# Stihl Chaps Length?



## SPED (Oct 25, 2010)

Stopped by my local dealer on saturday to get some chaps, my g/f is buying them for me as an anniversary present.  So I tried on the 36" length apron chaps and they come to about the top of my ankle, basically I had sneakers on at the time and they pretty much just touched the tops(low top sneaker).  I wanted to try on some 40 inch length chaps too but he was out of them.  I was wearing them clipped just above my waist.  He's going to get a set of 40" chaps in this week or next and give me a call so I can try them on.
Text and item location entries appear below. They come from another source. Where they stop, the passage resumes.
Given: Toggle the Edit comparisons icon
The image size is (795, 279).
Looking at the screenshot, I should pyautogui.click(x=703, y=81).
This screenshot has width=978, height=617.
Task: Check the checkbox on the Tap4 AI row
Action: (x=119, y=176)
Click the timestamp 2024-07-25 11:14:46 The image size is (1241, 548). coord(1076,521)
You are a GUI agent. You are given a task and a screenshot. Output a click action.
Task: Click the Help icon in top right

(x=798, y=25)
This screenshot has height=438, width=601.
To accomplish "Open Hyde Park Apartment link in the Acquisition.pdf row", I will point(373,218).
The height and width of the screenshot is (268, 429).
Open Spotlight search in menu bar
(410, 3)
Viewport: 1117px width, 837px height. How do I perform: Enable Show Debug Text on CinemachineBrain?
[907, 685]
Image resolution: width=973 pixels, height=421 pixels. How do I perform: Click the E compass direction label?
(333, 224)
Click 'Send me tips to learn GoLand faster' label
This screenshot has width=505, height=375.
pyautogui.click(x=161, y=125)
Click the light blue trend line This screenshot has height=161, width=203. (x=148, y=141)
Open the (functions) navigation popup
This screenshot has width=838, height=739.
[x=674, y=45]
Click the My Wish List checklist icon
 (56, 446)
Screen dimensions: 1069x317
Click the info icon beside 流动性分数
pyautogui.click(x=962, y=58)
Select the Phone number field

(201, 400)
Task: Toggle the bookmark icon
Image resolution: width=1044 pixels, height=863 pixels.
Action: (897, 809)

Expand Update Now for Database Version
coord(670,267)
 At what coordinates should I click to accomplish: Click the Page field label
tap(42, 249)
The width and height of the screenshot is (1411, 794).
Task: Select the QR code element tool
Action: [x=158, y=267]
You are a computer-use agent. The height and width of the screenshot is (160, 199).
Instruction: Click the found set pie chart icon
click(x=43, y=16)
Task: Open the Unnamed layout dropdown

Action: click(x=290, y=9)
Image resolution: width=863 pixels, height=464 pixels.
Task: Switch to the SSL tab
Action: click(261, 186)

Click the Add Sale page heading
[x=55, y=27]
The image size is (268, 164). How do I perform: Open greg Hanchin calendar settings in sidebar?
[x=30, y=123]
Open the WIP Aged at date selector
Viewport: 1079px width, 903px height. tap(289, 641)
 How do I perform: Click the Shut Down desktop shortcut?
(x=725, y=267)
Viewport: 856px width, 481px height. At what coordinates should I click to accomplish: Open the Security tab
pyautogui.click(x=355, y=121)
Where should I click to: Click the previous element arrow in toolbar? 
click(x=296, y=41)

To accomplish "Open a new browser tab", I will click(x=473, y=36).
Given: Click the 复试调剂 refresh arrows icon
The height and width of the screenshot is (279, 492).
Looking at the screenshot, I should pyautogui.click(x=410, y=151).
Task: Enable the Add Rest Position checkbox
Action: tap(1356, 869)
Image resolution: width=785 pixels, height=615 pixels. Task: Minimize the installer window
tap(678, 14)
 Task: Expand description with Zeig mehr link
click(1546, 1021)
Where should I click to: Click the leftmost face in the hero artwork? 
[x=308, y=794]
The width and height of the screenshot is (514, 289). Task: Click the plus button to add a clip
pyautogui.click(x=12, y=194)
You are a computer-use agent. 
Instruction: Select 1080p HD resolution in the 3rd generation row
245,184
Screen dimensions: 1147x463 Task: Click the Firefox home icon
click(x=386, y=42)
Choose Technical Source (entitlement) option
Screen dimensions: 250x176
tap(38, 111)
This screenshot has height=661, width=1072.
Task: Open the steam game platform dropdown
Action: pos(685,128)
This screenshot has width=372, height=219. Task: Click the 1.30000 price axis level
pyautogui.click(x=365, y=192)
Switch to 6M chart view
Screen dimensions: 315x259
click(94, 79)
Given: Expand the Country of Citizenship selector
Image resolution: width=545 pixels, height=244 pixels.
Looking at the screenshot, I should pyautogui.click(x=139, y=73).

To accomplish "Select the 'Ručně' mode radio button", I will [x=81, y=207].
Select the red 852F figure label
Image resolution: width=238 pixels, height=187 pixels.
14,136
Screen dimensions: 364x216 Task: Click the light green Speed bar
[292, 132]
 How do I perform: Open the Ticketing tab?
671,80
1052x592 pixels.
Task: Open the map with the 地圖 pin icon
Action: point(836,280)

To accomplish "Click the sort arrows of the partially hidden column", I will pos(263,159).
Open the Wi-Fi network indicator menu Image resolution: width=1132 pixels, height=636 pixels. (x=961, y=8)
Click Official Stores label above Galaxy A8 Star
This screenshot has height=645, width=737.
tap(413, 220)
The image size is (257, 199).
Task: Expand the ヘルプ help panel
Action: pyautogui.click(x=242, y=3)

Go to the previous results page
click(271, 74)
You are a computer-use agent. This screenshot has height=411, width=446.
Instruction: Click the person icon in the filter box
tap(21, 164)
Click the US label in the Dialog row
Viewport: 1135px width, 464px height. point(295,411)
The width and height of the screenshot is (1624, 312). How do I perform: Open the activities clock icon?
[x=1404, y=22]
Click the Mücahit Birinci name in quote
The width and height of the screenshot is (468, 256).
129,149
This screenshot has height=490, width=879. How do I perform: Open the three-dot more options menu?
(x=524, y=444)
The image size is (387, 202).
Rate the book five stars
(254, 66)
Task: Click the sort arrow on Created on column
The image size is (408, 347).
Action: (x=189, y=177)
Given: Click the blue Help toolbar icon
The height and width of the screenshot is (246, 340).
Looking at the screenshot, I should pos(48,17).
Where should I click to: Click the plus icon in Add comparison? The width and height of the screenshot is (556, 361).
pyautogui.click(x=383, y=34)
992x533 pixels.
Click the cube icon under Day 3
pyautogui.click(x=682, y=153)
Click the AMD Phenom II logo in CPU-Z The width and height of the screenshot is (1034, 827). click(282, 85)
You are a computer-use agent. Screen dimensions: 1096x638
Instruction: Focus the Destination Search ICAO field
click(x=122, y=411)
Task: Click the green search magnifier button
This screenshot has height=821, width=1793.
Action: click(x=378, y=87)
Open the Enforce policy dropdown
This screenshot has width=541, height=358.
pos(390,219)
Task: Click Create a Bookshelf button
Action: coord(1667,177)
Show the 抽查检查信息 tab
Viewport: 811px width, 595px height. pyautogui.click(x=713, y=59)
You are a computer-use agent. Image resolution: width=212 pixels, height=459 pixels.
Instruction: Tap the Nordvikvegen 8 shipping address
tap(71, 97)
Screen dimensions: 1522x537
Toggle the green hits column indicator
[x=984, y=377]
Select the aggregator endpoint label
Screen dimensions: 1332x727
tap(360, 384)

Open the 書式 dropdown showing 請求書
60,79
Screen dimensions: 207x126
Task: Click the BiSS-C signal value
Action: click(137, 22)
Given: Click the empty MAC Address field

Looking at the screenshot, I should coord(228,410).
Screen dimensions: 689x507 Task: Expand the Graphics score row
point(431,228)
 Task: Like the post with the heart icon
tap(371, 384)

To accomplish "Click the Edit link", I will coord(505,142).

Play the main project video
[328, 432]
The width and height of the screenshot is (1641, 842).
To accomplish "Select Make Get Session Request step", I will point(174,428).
So I searched around a little bit, but I'm trying to figure out where these should sit on me.  I didn't want to buy a pair of 36 and end up needing 40's.  I'm not super tall, I'm 6'1" and my legs are actually short, I wear 32" length pants.  Should these hang over my shoes?  Or should they stop at the ankle?  I want to make sure and get the right ones.  As always, thanks for the help guys.

My dealer actually offered to let me take home the 36" chaps and get em filthy and come back and try the 40's on and if need be exchange em.  That's why I like going there, but I'm not doing any cutting between now and then so I didn't wanna waste his time.  Also got my saw tuned since it's broken in, he said it's still a lil high up in the rpm range, so cut some more and bring it back and he'll tune it again.

And of course since I can't leave there empty handed, I picked up a no spill 5 gal gas can.  It was 35 bucks, but man those things work great and really don't spill, I saw one in action and was hooked.  Ok I'm done rambling now.


----------



## FireAnt (Oct 25, 2010)

I am 6'4 and I wear the 40" I am 6'6 in my boots. They just touch the top of my boots. I wouldn't want them hanging to far over my shoes (tripping hazard). Try on the 40's and see what happens. Go there with your cutting shoes/boots on and go from there.


----------



## 'bert (Oct 25, 2010)

How about we see a picture of this "no spill" gas can?  I have not heard about these.  How does it differ from a normal jerry can?


----------



## SPED (Oct 25, 2010)

Thanks FireAnt, sounds like the 36's are what I want, and the 40's may drag.

The no spill containers are pretty cool, on my last camping trip I saw my brother's buddy use one and was pretty impressed.  They use a thumb button to start the flow so you can actually get it in place without having to rush and spill gas all over.  They are definitely pricey, but I figure it should last me a whole lotta years.

http://www.nospill.com/index.php


----------



## ChillyGator (Oct 25, 2010)

The 36" chaps seemed short to me .....I'm 6'2" with 32" inseam and the 40" chaps are not too long (i did have to get the belt 'extension'  :red: )


----------



## TreePointer (Oct 25, 2010)

Chaps are measured differently than pants.  If you look on the manufacturer's website, you will see that they are measured from the belt usually to the instep.  *THIS IS NOT THE SAME MEASUREMENT AS AN INSEAM.*

Stihl excerpt:



> NOTE: Chaps are measured by overall length from the waist down. All chaps have a tough outer shell of oil/water-resistant nylon treated with rain/stain repellent.


http://www.stihlusa.com/apparel/chain-saw-protective-wrap-around-chaps.html

Labonville excerpt:



> **IMPORTANT NOTICE***
> Sizing - Chap length is not the same as your pants length. It is not measured by your Inseam. Chaps are sized by overall length. To calculate your overall length measure from your waist (where you would wear your belt) to the top of your foot or your instep.


http://www.labonville.com/shop/pc/viewPrd.asp?idproduct=6&idcategory=250

I'm 6'0" and measure 39.5' from top of belt to instep.  36" chaps are too short.  40" chaps are perfect.


----------



## thinkxingu (Oct 25, 2010)

I prefer chaps being long enough to cover at least the top of my boots--certainly not so short as to leave my ankles or shins unprotected.

S


----------



## SPED (Oct 25, 2010)

Thanks gator that's a big help to see someone close to my height and what they are using.

Treepointer, thanks for the info that's perfect now I have something to actually measure, starting to sound like maybe I'll need the 40's.


----------